Em seguida, dou uma lista de publicações que se referem a Euphyllopoda da América Meridional e especialmente do Brasil. Termina com o ano 1918, porque depois não encontrei mais referência. A literatura que estudei na biblioteca deste Instituto ou mandei vir depois está marcada por um asterisco; o resto não consegui consultar no original. A publicação de Ihering contém uma lista bibliográfica até 1895, e as publicações de Daday trazem ainda outras referências.

1. BAIRD. Monograph of the family Branchiopodidae. Proceed. Of the Zool. Soc. 1849, p.84.

2. BERG, C. Dados sobre alg. Crustáceos nuevos p. la fauna argentina. Comm. del Museo Nac. de Buenos Aires. T. 1, n.7, p.223. 1900.

3. DADAY, E. Untersuchungen ueber die microsc. Fauna von Paraguai. Zoologia. Leipzig, 1905.

4. DADAY, E. Monograph. Systémat. des Phyllopodes anostracés. Ann. Des Sc. Natur.: zoologie, 8ième Sér., T. 11. 1910.

5. IHERING, V. Os crustáceos phyllopodos do Brasil. Rev. do Museu Paulista, v.5, p.165. 1895.

6. LILLJEBORG, W. Diagnose zweier Phyllopoden von Suedbrasilien, Abh. d. Naturw. Ver. Bremen, 1889, p.424.

7. LUTZ, A. Memórias do Instituto Oswaldo Cruz, v.X, Fasc. II, p.169-70 (Crust.), 1918.

8. PACKARD, A. S. A monogr. of the phyllopod crustacea of North America. 1881.

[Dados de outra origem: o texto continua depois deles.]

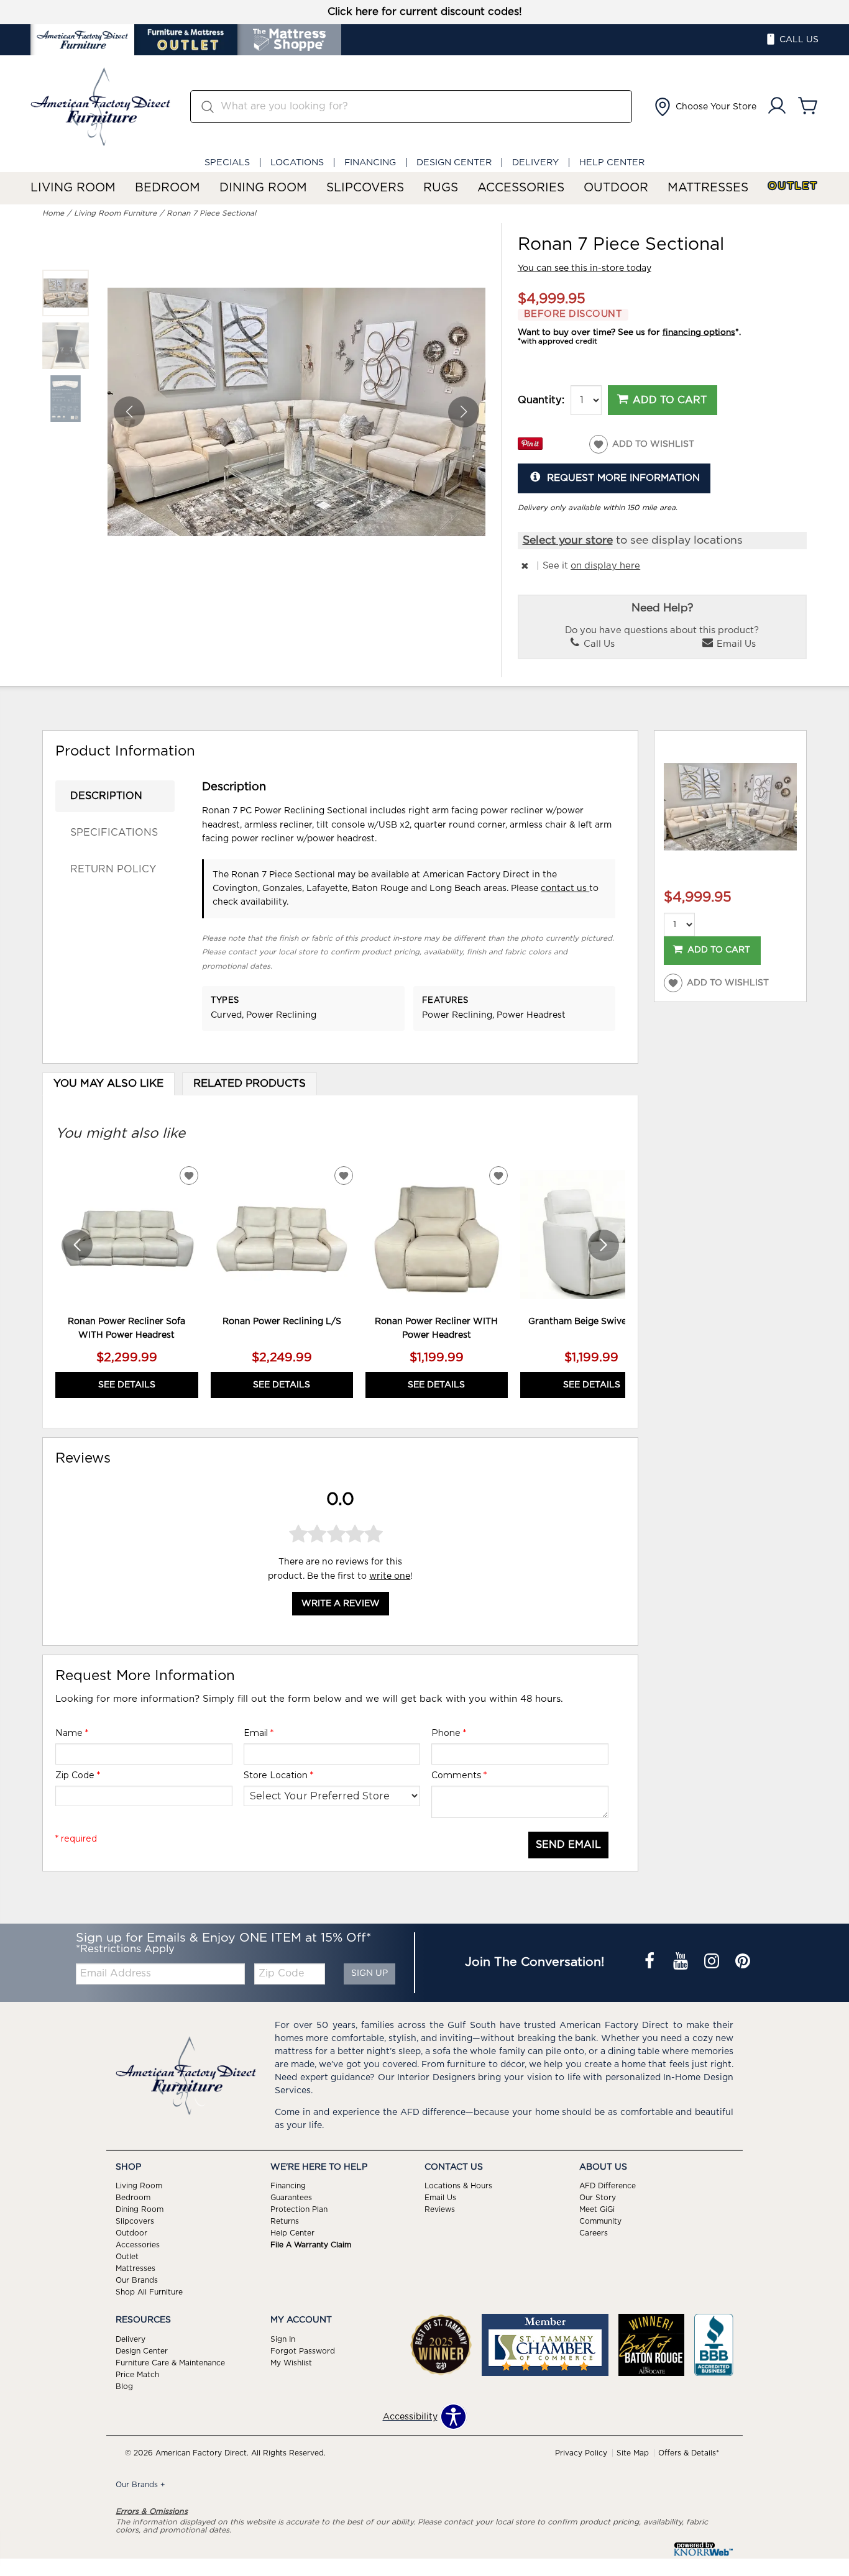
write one (389, 1575)
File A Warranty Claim (310, 2245)
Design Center (454, 162)
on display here (605, 565)
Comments (459, 1775)
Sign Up (369, 1973)
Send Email (568, 1845)
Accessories (520, 188)
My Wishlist (291, 2363)
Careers (593, 2233)
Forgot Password (302, 2351)
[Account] (776, 106)
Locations (297, 162)
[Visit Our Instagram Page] (713, 1962)
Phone (448, 1732)
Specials (227, 162)
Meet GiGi (597, 2209)
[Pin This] (530, 447)
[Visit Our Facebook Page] (651, 1962)
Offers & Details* (688, 2453)
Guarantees (291, 2197)
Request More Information (623, 478)
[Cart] (808, 106)
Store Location (278, 1775)
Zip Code (77, 1775)
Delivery (535, 162)
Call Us (598, 644)
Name (71, 1732)
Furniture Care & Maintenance (170, 2363)
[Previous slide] (77, 1245)
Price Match (137, 2374)
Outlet (793, 186)
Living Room (73, 188)
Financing (370, 162)
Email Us (735, 644)
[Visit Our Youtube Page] (682, 1962)
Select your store (568, 540)
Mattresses (708, 188)
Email (258, 1732)
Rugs (440, 188)
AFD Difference (607, 2186)
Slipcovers (365, 188)
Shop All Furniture (149, 2292)
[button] (704, 106)
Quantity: (541, 400)
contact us (565, 888)
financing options (699, 332)
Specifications (114, 833)
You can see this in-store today (584, 268)
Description (106, 796)
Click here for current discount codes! (425, 12)
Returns (284, 2221)
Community (600, 2221)
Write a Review (340, 1603)
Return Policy (113, 869)
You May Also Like (108, 1084)
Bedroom (167, 188)
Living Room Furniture (115, 213)
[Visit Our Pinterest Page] (743, 1962)
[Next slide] (603, 1245)
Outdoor (616, 188)
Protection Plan (299, 2209)
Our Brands (137, 2280)
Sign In (282, 2339)
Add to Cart (670, 400)
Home (53, 213)
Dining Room (263, 188)
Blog (124, 2386)
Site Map (633, 2453)
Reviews (439, 2209)
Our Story (597, 2197)
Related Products (249, 1084)
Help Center (612, 162)
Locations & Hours (458, 2186)
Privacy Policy (581, 2453)
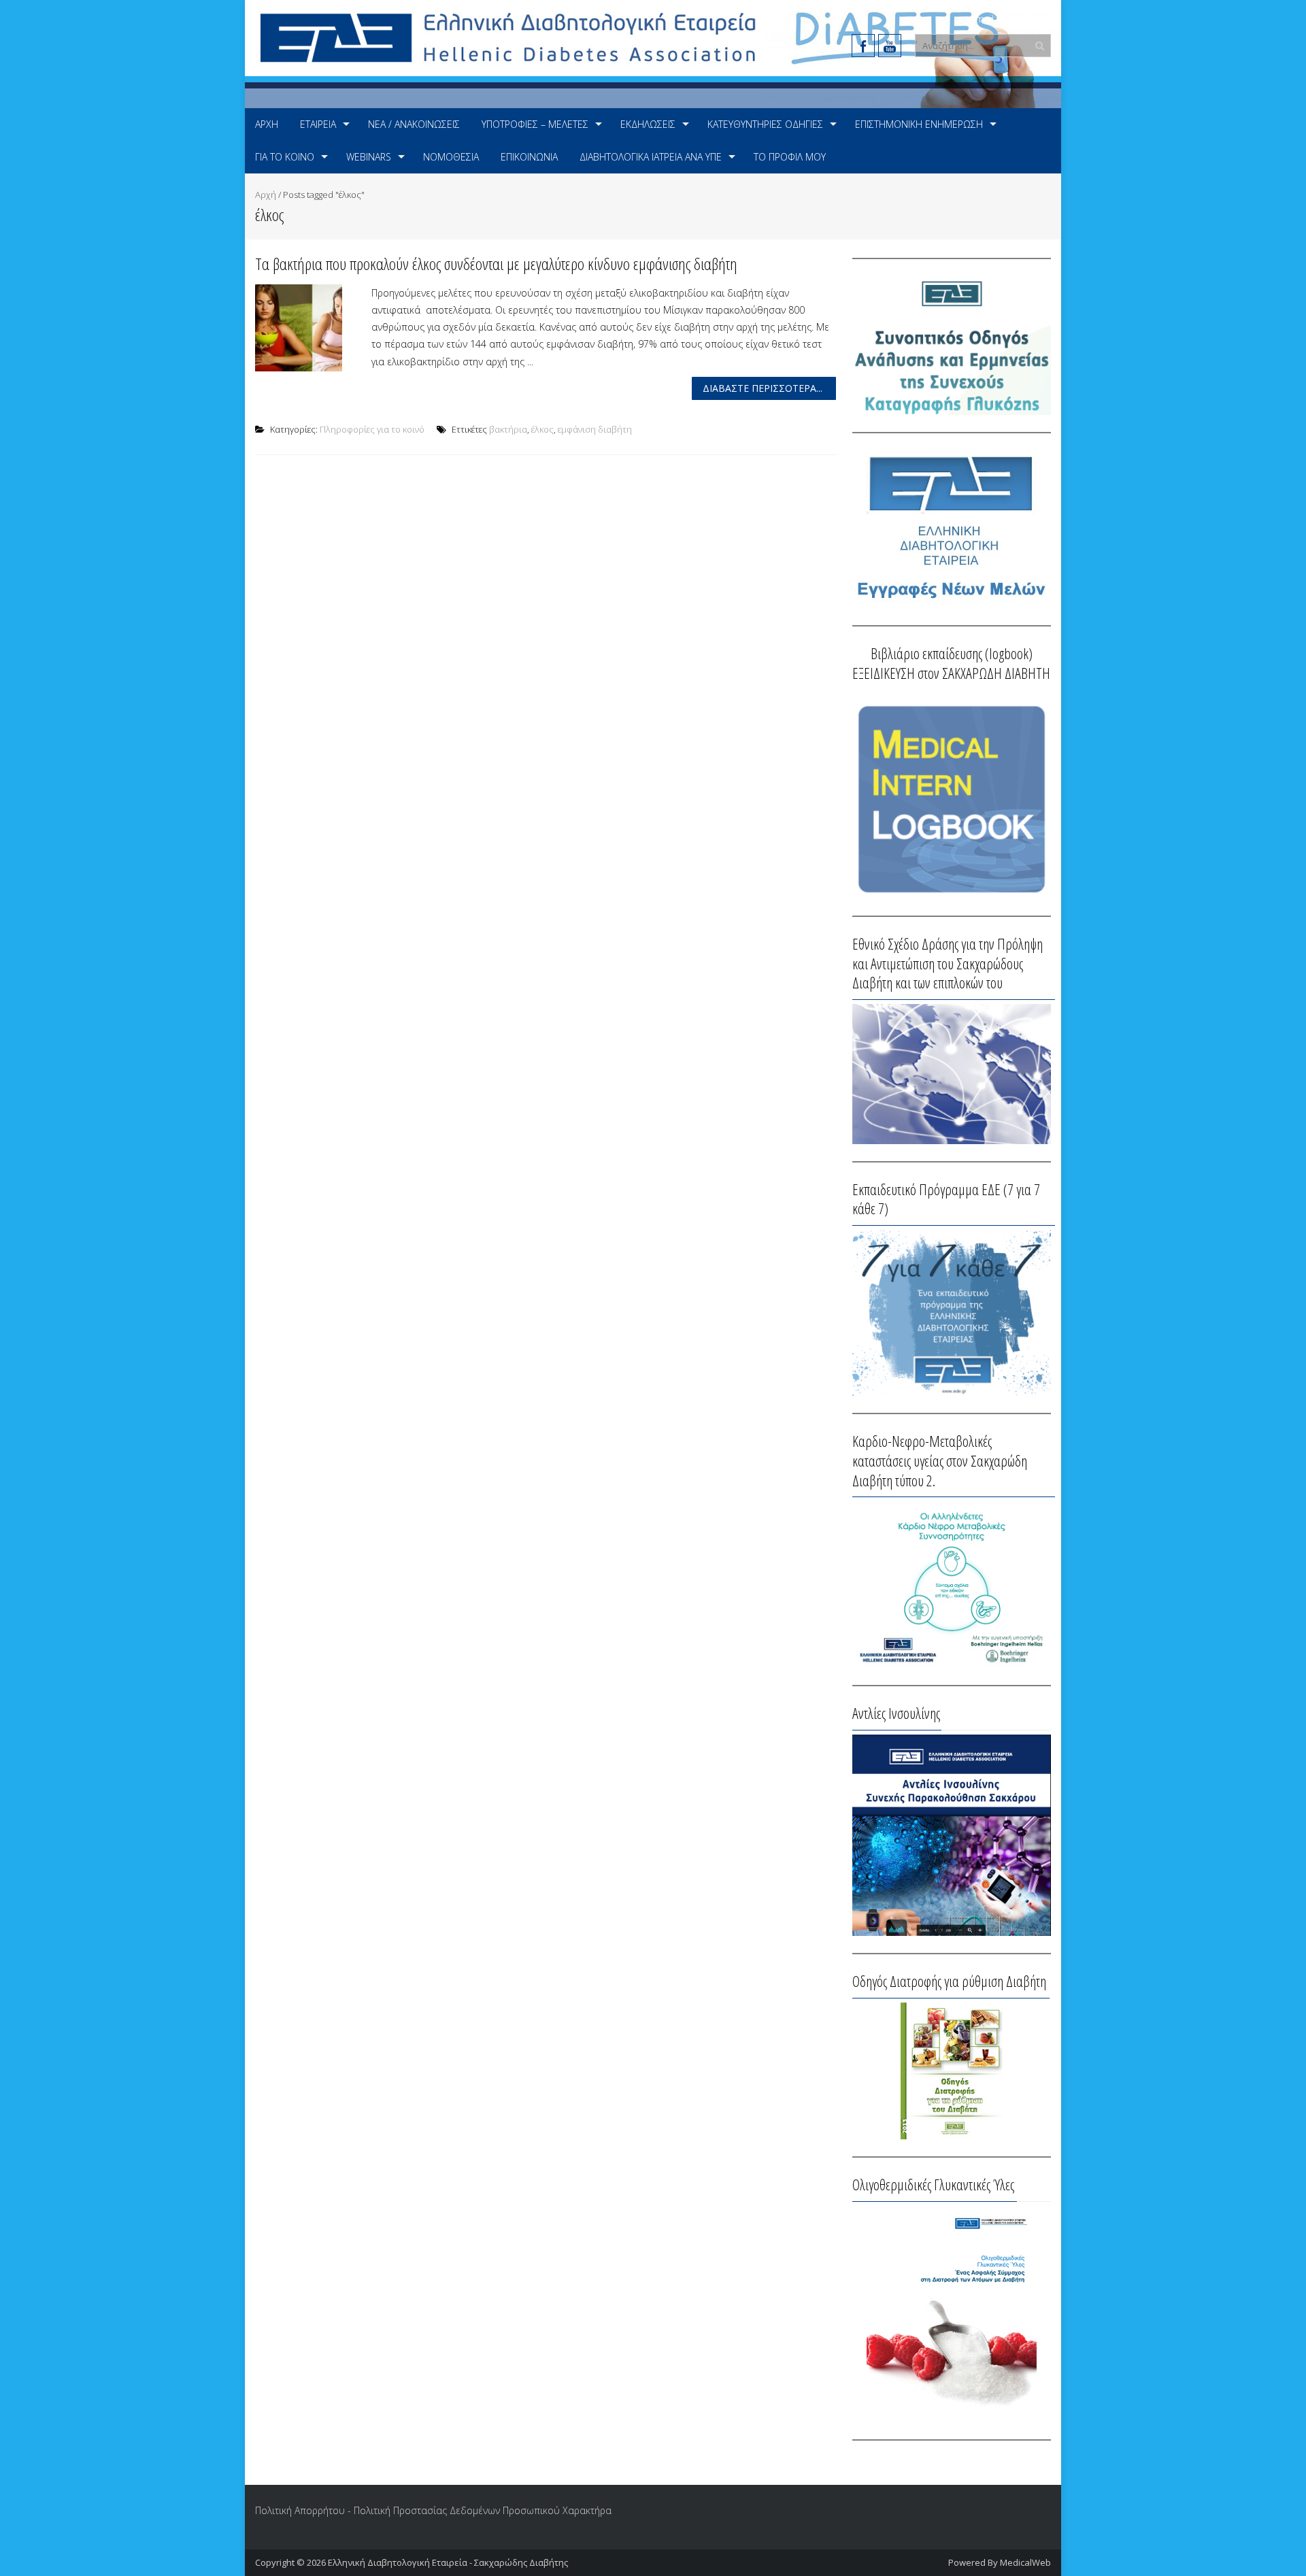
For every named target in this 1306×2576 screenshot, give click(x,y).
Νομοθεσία (451, 156)
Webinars (368, 156)
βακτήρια (508, 429)
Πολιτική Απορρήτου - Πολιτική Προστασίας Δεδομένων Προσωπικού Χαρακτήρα (433, 2510)
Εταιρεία (318, 124)
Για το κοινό (284, 156)
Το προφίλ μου (790, 156)
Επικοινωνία (529, 156)
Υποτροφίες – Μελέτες (535, 124)
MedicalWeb (1025, 2562)
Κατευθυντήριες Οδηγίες (765, 124)
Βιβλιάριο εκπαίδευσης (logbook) (952, 653)
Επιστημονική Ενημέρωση (919, 124)
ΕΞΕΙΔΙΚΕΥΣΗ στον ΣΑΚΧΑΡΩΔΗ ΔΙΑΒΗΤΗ (951, 673)
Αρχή (266, 124)
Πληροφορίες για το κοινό (372, 429)
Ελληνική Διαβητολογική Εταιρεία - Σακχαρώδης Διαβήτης (448, 2562)
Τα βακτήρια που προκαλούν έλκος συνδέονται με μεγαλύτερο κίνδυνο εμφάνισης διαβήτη (496, 263)
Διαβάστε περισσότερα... (762, 388)
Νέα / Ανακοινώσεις (414, 124)
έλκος (542, 429)
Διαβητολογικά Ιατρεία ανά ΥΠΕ (651, 156)
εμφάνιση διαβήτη (595, 429)
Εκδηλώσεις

9. SARS, D. O. On Cyclestheria hislopi. Vidensk. – Selsk. Forh. I. Christiania, 1887.

10. SARS, G. O. On a new Brasil. Phyllopod, Eulimnadia brasiliensis. Arch. For Math. Og Naturw., T.2, n.6. 1902.

11. SIMON, E. Étude sur les crustacés du sous-ordre Phyllopodes. Ann. de la Soc. Entom. de France, v.8, sér. 6, p.395, 1886.

12. THIELE, J. Einiges ueber Phyllopoden des Berliner Mus. I. Ueber Suedamerik. Phyllopoden. Sitzungsber d, Gesellsch. Naturf. Freunde in Berlin, p.288, 1907.

13. WELTNER, W. Ibidem 1888-89, p.199 (Ueber Cyclestheria hislopi).

14. WELTNER, W. Ibidem 1890, n.5, p.35 (Branchipus cervicornis n. sp. Aus Suedamerika).

15. WOLF, E. Die geograph. D. Phyllopoden. Verh. D. deutschen zoolog. Gesellsch., 1886, p.393.